§ **Extrait**:
Première année de licence de droit à l’université Paris Descartes (site de Malakoff) en septembre 2016. / CAMILLE STROMBONI/CC BY-ND 2.0

La réforme, en cours de discussion, sur l’accès à l’université passe-t-elle par une sélection des étudiants après le bac ? Coauteur d’une tribune publiée dans Le Monde, « Arrêtons de penser que l’université est la solution pour tout le monde », le sociologue François Vatin en a débattu avec les internautes lors de la journée spéciale rentrée étudiante du Monde Campus, jeudi 28 septembre. Voici le compte rendu de cet échange en direct.

Julie Kal : Il faut arrêter de dire que les étudiants en général s’opposent à la sélection à l’université, c’est faux.

François Vatin : Tout à fait. Il faut savoir qu’aujourd’hui, les étudiants qui sont dans des cursus non sélectifs de licence et master représentent environ 40 % des étudiants en France. Et beaucoup d’entre eux avaient pu candidater pour des cursus sélectifs. Par ailleurs, l’introduction de la sélection à l’entrée en master s’est globalement bien réalisée, même s’il y a pu y avoir des problèmes ici ou là.

Louise : Ne trouvez-vous pas que mentionner des problèmes « ici et là » sur la sélection en master relève de l’euphémisme alors qu’au 24 juillet, il y avait déjà plus de mille plaintes déposées au rectorat ? Et que la faculté de Nanterre est actuellement en procès avec une étudiante refusée en master ?

Il y a sûrement des problèmes individuels à résoudre. Je disais simplement que sur le principe, cette réforme n’avait pas provoqué une levée de boucliers. Et que donc, comme le disait la personne qui avait posé la question initialement, les étudiants en France étaient globalement préparés au principe de la sélection.

Le jeu en vaut-il la… : Mettre de la sélection à l’université, pour seulement quelques milliers de bacheliers qui n’ont pas de places dans des filières ultra-tendues (via un tirage au sort certes absurde), n’est ce pas prendre le risque de mettre à mal la démocratisation que tente de réussir notre pays ? Alors certes, la réussite en licence n’est pas au rendez-vous, mais laisser tous ceux qui n’ont pas les prérequis pour réussir dehors, n’est-ce pas se débarrasser des difficultés que l’université devrait à l’inverse relever ? Et où vont aller tous ces jeunes ? Qu’on ne croit pas que cela va se limiter aux bacheliers professionnels, les bacheliers généraux vont être tout autant concernés !

La question n’est pas uniquement celle des filières en tension. Sélectionner cela ne veut pas forcément dire choisir « les meilleurs » parce que le nombre de places serait limité (régime du concours). Cela peut vouloir dire tout simplement : inviter à ne pas orienter vers une formation des personnes dont la probabilité de réussite est très faible et qui souvent ne désirent même pas suivre cette formation.

§ **Consignes**:
[a] Répondez aux questions suivantes à partir du compte rendu du débat sur la sélection à l'université :
(i) Quel jour a eu lieu l'échange en direct avec François Vatin ?
(ii) Quelle part des étudiants en France suit des cursus non sélectifs de licence et master, selon François Vatin ?
(iii) Quelle faculté est en procès avec une étudiante refusée en master ?
[b] Recopiez le passage du compte rendu du débat sur la sélection à l'université qui va de « La réforme, en » à « l’université, c’est faux. ».
[c] Écrivez la suite du compte rendu du débat sur la sélection à l'université, à partir de sa dernière phrase.

§ **Données fournies**:
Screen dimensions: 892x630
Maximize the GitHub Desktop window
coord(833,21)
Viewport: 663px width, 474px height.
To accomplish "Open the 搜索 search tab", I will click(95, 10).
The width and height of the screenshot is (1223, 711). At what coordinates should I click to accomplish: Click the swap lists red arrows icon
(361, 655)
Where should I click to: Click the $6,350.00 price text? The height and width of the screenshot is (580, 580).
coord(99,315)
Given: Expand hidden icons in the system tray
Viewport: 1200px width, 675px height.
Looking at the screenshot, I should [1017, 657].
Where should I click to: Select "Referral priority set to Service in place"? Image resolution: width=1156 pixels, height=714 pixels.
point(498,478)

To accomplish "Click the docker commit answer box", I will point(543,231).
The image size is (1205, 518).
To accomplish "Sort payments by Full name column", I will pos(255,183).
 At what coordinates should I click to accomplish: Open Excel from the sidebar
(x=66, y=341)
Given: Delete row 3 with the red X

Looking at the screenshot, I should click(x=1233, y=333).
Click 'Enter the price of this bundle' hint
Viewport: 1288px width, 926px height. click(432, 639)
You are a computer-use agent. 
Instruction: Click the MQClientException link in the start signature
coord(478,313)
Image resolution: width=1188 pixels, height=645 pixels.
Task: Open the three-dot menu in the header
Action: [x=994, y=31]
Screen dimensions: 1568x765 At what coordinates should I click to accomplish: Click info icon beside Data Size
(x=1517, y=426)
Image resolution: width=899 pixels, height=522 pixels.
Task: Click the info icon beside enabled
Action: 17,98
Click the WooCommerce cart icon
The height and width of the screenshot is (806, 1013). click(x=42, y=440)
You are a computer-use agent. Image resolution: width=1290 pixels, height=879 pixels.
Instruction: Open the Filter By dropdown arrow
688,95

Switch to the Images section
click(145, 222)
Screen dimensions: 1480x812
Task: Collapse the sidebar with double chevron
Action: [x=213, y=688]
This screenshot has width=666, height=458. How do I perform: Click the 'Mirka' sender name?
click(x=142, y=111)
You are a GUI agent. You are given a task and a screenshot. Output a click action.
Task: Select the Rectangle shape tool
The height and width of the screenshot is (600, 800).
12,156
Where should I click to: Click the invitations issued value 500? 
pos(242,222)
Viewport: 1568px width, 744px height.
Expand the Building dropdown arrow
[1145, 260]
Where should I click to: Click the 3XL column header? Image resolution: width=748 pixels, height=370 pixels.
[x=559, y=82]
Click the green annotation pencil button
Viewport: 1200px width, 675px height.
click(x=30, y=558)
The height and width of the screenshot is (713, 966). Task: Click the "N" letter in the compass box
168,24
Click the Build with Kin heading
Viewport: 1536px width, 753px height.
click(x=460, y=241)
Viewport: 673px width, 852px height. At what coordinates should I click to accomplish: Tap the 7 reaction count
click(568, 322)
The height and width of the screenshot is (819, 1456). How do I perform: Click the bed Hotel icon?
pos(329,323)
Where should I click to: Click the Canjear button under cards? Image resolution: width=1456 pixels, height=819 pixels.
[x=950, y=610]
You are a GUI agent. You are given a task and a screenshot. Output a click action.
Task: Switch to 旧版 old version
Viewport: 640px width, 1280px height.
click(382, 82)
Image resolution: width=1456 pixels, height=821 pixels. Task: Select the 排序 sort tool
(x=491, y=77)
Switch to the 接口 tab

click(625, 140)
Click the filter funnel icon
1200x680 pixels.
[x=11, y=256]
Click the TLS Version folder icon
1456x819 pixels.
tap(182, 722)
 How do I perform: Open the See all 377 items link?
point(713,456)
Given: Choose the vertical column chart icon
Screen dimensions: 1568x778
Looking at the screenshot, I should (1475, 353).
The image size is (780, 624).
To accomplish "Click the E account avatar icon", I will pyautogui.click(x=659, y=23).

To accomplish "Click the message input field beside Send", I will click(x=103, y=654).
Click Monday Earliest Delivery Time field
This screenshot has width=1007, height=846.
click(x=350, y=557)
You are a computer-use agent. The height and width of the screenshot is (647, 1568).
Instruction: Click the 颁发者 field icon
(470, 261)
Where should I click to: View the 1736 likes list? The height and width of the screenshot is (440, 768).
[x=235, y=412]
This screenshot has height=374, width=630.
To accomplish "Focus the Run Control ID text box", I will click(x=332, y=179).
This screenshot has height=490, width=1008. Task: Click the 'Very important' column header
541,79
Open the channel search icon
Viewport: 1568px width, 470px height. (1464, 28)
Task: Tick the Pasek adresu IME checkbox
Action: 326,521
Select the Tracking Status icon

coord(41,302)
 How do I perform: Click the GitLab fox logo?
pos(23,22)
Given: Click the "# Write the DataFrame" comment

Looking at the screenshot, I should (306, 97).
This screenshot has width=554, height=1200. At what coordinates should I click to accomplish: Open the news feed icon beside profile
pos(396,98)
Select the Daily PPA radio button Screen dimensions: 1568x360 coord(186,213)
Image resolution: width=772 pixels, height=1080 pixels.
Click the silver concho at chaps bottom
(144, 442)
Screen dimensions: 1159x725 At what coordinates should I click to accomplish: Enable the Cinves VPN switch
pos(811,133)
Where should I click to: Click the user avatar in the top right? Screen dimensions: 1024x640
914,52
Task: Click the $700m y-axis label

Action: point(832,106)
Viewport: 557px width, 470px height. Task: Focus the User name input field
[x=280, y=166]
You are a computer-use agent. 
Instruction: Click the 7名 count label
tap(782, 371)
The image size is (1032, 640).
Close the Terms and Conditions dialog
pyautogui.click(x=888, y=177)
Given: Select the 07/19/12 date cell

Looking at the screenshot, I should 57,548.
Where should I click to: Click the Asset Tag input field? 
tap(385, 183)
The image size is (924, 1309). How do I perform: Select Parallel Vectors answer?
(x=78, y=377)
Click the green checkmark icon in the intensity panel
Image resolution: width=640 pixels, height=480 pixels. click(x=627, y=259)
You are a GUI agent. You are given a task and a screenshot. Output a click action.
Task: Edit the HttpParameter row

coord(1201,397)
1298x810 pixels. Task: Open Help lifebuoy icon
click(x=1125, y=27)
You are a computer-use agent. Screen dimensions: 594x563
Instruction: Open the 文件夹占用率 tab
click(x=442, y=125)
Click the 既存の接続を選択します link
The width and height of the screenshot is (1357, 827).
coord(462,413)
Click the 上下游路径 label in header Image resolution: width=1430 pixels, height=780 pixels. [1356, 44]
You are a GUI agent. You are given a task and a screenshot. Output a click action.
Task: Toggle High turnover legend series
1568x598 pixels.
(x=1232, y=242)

§ **Réponses**:
[a]
(i) Le jeudi 28 septembre.
(ii) Environ 40 %.
(iii) La faculté de Nanterre.

[b]
La réforme, en cours de discussion, sur l’accès à l’université passe-t-elle par une sélection des étudiants après le bac ? Coauteur d’une tribune publiée dans Le Monde, « Arrêtons de penser que l’université est la solution pour tout le monde », le sociologue François Vatin en a débattu avec les internautes lors de la journée spéciale rentrée étudiante du Monde Campus, jeudi 28 septembre. Voici le compte rendu de cet échange en direct.

Julie Kal : Il faut arrêter de dire que les étudiants en général s’opposent à la sélection à l’université, c’est faux.

[c]
Il y a un vrai problème dans la politique d’insertion sociale et professionnelle de la jeunesse. Dire que l’université devrait prendre en charge toute la jeunesse bachelière, y compris la fraction d’entre elle qui n’a aucune envie de mener des études universitaires, n’est pas la bonne réponse. L’enjeu est aussi d’inviter ainsi une large partie des bacheliers qui, aujourd’hui, fuit l’université (c’est le cas de 80 % des bacheliers S, hors filière santé) à la rejoindre.

Lucie : Il est temps de mettre une sélection à l’université pour arrêter cet arbitraire hallucinant du tirage au sort. Mais comment pensez-vous que cette sélection doit s’effectuer, très concrètement… Quels critères ? Quelle alternative pour ceux qui n’ont aucune chance de réussir à la fac ? Faut-il arrêter de dire que tout bachelier a le droit d’accéder à l’enseignement supérieur ?

Chaque établissement doit être maître de la définition des conditions d’entrée dans chaque cursus afin d’assurer de bonnes chances de réussite aux étudiants, comme cela paraît normal dans les DUT ou les BTS par exemple. Je suggère par ailleurs de mettre en place une année de remédiation postbac pour toutes les personnes désireuses de rentrer dans un cursus et dont l’établissement a jugé qu’elles ne disposaient pas des prérequis pour cela.

Plus généralement, je pense que beaucoup de jeunes gens au sortir du baccalauréat n’aspirent tout simplement pas à une poursuite immédiate d’un cycle d’études, ce qui peut se comprendre, au bout de quinze à vingt ans passés sur les bancs de l’école. Il faut penser une politique audacieuse de la jeunesse, qui n’assujettirait pas, par exemple, le droit à la Sécurité sociale ou à une aide sociale, à l’inscription à l’université.

La contrepartie est qu’il faut rendre plus facile l’accès à l’université à tous les âges de la vie, ce qui nécessite une autre grande réforme : celle de la politique de formation professionnelle continue.

GP : La sélection à l’université s’accompagne d’un modèle bien précis : celui de la marchandisation des savoirs par le biais de l’introduction des méthodes gestionnaires du privé dans l’université (ce qui est d’ailleurs déjà le cas depuis la loi LRU). N’est-ce pas, d’une part, renoncer à la conviction politique que l’émancipation citoyenne passe par un accès à l’éducation d’un maximum de personnes d’une même classe d’âge (qu’en est-il ces convictions républicaines désormais) ?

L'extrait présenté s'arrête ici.